** Opening The data block **

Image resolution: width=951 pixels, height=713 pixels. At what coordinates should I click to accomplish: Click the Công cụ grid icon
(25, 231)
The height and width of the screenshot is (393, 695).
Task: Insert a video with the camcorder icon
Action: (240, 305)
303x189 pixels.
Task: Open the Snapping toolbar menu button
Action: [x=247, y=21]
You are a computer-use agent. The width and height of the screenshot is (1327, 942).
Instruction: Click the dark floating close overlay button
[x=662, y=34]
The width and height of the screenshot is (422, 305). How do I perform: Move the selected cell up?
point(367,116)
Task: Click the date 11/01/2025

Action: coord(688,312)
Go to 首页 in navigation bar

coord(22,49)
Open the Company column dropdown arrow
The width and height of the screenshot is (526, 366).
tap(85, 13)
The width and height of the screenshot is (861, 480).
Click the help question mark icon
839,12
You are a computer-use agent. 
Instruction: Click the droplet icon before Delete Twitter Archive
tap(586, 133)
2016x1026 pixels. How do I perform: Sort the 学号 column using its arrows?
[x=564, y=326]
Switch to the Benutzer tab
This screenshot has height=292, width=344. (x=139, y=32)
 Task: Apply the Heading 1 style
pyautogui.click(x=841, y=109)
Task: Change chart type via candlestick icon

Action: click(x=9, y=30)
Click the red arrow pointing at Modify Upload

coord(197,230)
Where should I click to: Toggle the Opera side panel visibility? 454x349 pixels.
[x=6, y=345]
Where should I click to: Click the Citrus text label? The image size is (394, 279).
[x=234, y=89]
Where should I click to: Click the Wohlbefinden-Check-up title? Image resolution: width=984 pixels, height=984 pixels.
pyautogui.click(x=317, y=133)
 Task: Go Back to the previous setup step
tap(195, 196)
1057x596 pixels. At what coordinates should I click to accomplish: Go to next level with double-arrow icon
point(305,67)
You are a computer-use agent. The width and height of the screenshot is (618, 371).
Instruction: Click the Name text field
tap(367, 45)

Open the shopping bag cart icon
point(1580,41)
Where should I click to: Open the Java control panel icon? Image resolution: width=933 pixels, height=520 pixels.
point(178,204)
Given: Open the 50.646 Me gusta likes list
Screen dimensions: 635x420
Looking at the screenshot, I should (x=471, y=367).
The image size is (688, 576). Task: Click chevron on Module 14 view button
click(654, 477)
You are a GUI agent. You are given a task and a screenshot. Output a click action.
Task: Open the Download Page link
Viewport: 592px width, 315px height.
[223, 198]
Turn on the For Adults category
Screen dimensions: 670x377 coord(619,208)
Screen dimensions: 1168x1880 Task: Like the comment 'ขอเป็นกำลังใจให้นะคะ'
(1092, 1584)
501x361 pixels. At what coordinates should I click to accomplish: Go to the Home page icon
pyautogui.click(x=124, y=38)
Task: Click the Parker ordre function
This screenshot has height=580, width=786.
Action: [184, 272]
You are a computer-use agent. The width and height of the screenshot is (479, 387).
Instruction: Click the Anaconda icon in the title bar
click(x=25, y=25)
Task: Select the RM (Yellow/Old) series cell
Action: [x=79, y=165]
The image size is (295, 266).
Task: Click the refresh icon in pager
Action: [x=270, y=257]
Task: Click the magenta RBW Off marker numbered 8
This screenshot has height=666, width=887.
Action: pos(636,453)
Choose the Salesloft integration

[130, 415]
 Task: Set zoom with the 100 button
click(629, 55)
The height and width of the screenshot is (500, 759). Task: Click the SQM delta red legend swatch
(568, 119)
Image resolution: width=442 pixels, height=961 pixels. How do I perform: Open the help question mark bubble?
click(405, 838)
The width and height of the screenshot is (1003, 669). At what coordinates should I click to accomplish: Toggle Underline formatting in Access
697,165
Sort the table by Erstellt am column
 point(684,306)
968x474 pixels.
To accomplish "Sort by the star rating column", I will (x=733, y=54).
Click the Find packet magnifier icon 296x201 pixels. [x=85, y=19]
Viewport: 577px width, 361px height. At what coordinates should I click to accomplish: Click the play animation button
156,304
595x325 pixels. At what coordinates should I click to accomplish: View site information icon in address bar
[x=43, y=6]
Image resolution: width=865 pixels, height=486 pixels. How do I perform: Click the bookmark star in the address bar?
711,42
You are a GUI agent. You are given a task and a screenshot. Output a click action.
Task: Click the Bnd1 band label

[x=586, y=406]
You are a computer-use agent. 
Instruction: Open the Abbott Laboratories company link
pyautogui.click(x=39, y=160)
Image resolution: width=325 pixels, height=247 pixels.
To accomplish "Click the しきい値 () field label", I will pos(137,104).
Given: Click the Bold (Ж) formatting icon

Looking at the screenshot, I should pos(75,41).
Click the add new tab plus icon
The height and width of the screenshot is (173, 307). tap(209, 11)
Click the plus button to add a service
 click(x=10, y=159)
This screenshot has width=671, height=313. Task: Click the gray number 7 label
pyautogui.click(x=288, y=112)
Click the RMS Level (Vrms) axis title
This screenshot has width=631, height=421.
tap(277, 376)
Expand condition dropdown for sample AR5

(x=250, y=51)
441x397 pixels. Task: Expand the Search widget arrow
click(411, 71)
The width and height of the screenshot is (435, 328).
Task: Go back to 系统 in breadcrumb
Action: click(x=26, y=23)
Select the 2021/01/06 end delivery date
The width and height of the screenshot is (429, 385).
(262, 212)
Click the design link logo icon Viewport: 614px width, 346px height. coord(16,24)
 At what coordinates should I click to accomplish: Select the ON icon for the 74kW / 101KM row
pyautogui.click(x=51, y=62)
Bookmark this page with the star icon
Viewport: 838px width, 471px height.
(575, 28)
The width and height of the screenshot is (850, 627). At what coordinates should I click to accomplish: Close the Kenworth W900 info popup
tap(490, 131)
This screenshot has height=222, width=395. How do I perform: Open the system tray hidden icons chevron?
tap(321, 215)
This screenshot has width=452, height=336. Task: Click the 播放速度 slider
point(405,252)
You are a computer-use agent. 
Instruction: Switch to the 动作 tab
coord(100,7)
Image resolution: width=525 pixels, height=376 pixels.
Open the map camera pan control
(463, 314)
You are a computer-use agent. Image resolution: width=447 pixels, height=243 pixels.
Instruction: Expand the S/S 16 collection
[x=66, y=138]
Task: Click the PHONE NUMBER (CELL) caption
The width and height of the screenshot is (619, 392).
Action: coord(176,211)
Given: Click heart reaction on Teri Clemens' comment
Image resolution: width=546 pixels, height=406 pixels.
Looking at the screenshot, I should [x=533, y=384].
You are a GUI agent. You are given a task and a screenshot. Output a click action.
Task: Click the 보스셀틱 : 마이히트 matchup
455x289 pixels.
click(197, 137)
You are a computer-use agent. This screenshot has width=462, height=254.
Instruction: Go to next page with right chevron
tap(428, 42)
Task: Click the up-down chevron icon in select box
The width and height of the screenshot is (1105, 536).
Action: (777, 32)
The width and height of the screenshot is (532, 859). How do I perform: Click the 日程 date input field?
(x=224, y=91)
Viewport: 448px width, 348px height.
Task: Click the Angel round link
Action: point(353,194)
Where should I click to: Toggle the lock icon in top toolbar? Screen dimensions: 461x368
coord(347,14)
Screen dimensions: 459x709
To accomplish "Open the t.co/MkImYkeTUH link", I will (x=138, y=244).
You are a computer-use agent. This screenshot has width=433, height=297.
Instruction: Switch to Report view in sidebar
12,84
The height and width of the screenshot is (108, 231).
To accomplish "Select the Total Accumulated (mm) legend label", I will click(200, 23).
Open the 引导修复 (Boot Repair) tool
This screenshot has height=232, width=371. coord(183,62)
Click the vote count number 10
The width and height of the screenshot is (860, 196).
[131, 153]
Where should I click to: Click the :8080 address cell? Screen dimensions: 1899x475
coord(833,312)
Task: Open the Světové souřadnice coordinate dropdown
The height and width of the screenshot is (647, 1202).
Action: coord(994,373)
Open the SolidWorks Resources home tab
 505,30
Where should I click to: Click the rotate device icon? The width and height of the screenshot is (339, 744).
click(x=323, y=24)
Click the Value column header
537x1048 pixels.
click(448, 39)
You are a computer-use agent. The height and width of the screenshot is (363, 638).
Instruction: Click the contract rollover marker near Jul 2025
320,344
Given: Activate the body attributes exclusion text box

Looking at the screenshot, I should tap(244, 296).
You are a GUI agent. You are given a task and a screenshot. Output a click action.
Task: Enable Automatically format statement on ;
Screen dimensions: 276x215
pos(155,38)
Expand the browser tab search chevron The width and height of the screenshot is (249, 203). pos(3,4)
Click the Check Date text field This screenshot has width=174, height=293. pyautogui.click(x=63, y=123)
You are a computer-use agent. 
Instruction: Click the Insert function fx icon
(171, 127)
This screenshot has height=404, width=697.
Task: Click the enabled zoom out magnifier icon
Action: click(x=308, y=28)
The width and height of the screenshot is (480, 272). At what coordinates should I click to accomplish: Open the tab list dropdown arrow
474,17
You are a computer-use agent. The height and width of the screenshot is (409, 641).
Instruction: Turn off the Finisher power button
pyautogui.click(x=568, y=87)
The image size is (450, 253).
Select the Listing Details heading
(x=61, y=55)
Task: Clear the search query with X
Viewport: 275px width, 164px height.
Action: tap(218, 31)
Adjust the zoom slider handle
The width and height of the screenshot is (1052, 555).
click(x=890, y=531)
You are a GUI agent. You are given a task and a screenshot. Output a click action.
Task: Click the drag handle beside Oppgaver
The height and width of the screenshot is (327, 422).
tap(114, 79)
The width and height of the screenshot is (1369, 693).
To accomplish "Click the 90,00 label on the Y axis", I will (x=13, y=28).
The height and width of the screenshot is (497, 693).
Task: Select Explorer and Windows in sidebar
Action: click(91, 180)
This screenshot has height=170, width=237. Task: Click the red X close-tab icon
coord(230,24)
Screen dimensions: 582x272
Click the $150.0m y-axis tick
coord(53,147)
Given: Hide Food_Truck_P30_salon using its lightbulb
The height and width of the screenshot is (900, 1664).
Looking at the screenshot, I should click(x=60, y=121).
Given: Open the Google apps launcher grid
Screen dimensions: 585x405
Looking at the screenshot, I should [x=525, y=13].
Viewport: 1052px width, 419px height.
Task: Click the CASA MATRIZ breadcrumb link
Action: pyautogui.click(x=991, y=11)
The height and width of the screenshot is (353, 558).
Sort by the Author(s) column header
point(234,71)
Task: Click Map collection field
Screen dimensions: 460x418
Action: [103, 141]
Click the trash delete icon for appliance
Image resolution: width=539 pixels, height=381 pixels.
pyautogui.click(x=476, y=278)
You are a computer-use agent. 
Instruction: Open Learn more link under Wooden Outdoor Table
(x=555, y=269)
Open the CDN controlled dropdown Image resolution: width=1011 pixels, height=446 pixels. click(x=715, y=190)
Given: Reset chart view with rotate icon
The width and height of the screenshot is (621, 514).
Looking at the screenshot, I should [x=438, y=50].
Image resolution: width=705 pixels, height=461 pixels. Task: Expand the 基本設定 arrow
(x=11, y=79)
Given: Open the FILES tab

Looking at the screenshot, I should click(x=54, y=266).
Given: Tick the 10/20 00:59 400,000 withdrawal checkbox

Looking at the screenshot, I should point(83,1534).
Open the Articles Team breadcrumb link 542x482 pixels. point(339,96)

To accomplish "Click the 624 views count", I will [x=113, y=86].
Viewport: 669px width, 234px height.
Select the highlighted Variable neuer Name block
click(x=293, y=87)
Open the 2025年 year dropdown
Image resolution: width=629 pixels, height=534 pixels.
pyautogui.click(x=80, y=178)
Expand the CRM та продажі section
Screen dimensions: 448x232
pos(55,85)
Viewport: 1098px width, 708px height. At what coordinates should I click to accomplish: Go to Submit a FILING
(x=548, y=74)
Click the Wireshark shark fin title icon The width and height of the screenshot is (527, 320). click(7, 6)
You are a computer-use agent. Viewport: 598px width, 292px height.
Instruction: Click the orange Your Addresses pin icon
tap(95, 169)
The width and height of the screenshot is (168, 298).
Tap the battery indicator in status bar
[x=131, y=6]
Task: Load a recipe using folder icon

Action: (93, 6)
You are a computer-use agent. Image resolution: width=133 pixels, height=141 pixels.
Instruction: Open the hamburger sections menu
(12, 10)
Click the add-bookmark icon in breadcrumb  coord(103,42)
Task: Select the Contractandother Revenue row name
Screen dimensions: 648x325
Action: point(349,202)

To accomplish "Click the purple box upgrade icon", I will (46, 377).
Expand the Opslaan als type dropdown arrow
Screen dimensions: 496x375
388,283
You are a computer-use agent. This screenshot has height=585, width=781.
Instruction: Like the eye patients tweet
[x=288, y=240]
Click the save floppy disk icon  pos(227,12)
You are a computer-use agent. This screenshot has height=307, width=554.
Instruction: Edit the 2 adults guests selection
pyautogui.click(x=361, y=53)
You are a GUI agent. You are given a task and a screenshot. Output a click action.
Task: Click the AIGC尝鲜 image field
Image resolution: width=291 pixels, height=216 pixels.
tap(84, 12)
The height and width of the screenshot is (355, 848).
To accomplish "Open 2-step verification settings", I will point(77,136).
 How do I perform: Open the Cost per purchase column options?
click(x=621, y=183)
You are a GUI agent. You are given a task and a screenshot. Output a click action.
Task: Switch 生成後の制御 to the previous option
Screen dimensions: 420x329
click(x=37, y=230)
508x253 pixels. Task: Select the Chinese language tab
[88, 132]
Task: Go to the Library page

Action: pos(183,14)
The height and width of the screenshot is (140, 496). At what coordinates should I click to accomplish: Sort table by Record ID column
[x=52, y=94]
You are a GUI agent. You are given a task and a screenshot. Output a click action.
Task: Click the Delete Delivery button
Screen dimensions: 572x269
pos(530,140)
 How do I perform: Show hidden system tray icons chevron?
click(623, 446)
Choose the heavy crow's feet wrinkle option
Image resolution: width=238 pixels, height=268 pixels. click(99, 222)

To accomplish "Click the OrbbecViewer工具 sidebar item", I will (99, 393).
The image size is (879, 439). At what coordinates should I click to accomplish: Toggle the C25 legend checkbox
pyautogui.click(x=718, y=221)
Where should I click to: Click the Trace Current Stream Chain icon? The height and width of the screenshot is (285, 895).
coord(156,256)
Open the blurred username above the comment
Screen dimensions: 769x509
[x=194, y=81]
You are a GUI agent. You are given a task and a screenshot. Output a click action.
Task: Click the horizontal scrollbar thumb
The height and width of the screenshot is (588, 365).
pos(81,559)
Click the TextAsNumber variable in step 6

** Closing The data block **

• **Task objective**: Working from the entries above, return all lines that contain "handle".

• **Solution for this exercise**:
Adjust the zoom slider handle
Task: Click the drag handle beside Oppgaver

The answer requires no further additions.